JEPARA, Harianmuria.com – Kerusakan infrastruktur akibat bencana alam di Kabupaten Jepara mencapai Rp11,12 miliar per 22 Januari 2026. Ada beberapa sektor terdampak mulai jembatan hingga jaringan sumber daya air.
Kepala Dinas Pekerjaan Umum dan Penataan Ruang (DPUPR) Jepara, Hery Yulianto, menyebut kerusakan terjadi pada infrastruktur jembatan dan jalan serta jaringan sumber daya air yang paling signifikan terdampak.
“Yang terdampak meliputi jembatan, jalan, bendung, tanggul, dan saluran air. Ini baru infrastruktur, belum sektor pertanian dan lainnya,” katanya.
Hery merincikan bahwa kerugian akibat kerusakan jembatan mencapai Rp3,15 miliar. Untuk kerusakan jalan di Desa Tempur diperkirakan estimasi Rp520 juta, ditambah bahu jalan senilai Rp250 juta.
“Sektor sumber daya air menjadi penyumbang kerugian terbesar, dengan total mencapai Rp7,2 miliar akibat rusaknya bendung, tanggul, dan saluran pasca banjir dan longsor,” ujarnya.

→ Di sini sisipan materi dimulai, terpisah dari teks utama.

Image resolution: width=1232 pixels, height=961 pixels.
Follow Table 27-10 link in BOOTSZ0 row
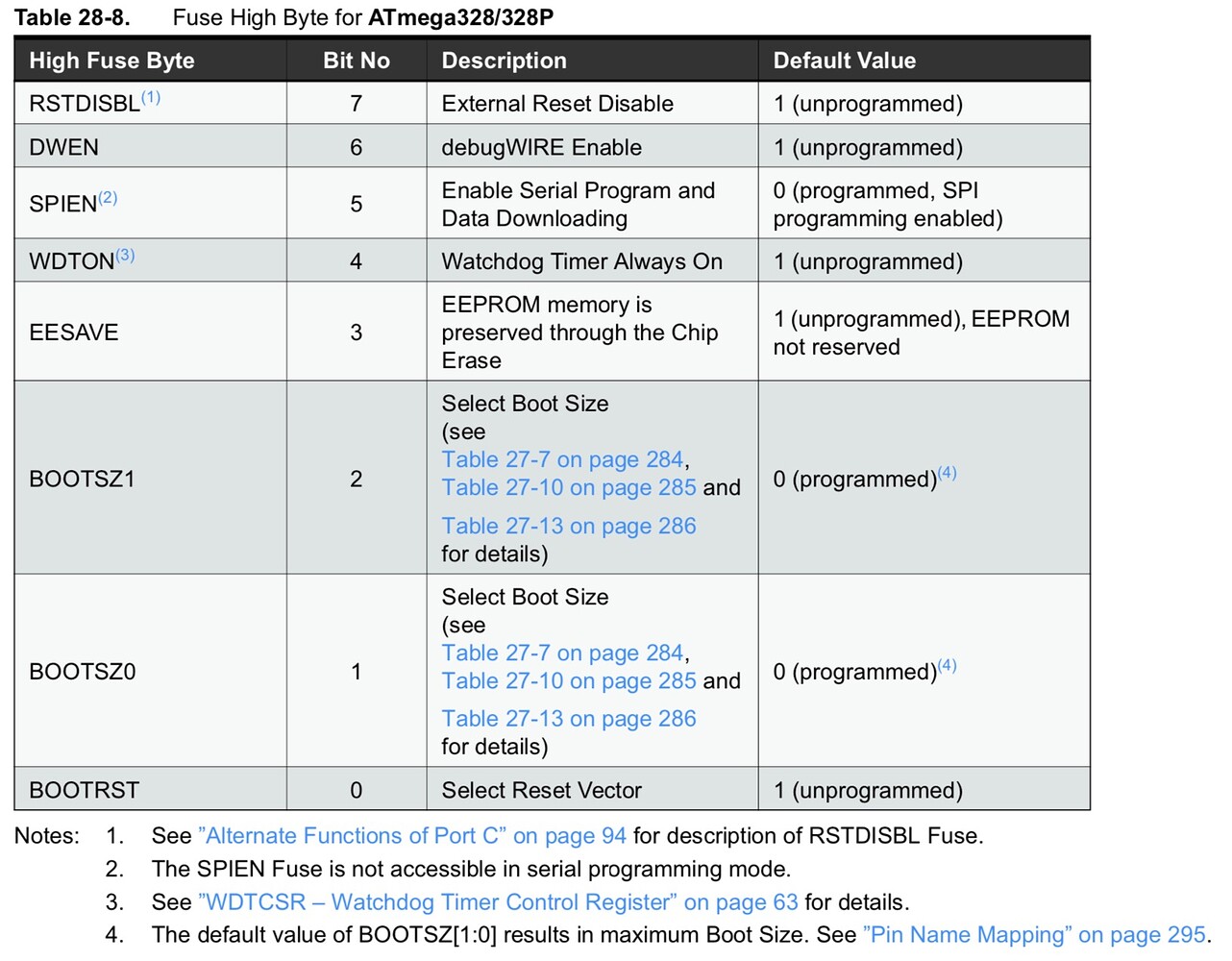[x=568, y=681]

Besarnya nilai kerusakan tersebut, lanjut Hery, tidak sebanding dengan kemampuan fiskal daerah. Dari APBD Jepara, dana yang dapat segera dimanfaatkan dalam kondisi darurat hanya berasal dari Belanja Tak Terduga (BTT) sebesar Rp5 miliar.
“Hingga kini, BPBD Jepara baru menggunakan sekitar Rp400 juta, yang dialokasikan untuk penanganan darurat, termasuk penyediaan dapur umum dan logistik bagi warga terdampak,” terangnya.

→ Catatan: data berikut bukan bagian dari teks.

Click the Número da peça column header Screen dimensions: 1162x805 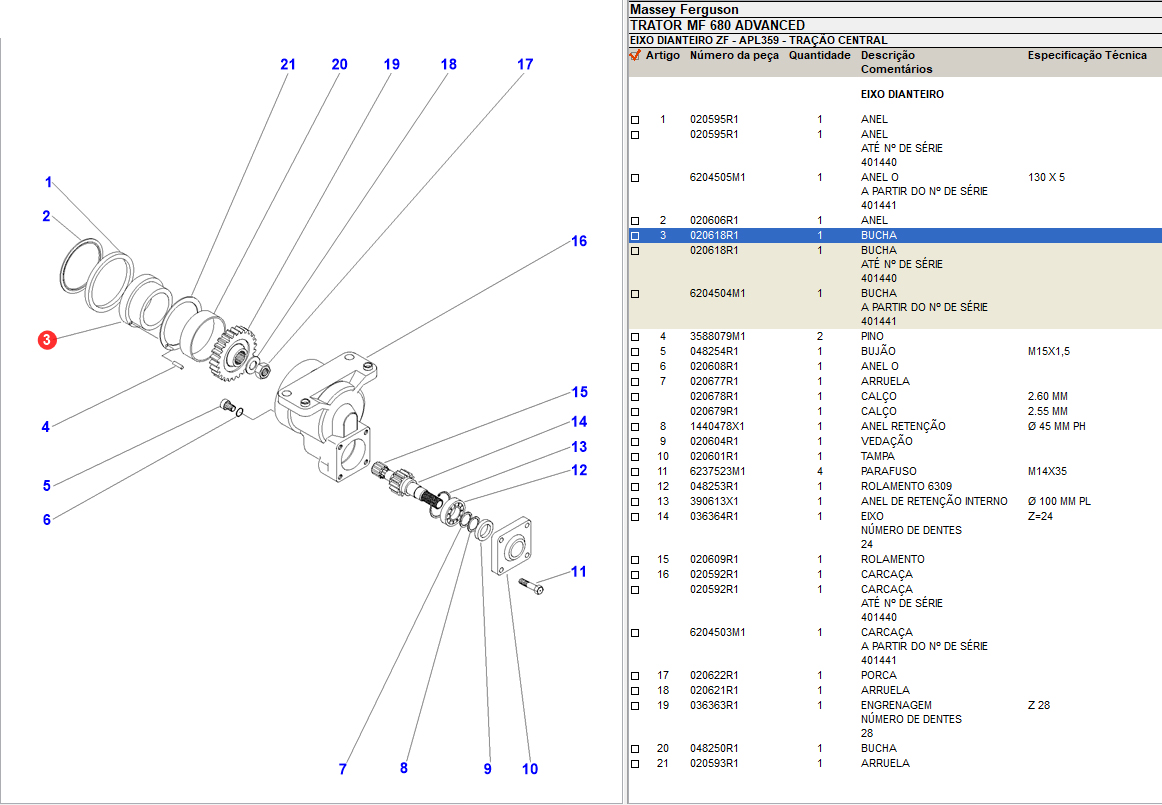tap(733, 56)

Hery menjelaskan bahwa BTT hanya dapat digunakan pada tahap tanggap darurat dan masa transisi pemulihan. Adapun proses rehabilitasi dan rekonstruksi infrastruktur memerlukan dukungan anggaran yang lebih besar.
“Sekarang masih tahap pengajuan. Ke depan penanganan akan melibatkan pemerintah provinsi dan pemerintah pusat,” pungkasnya.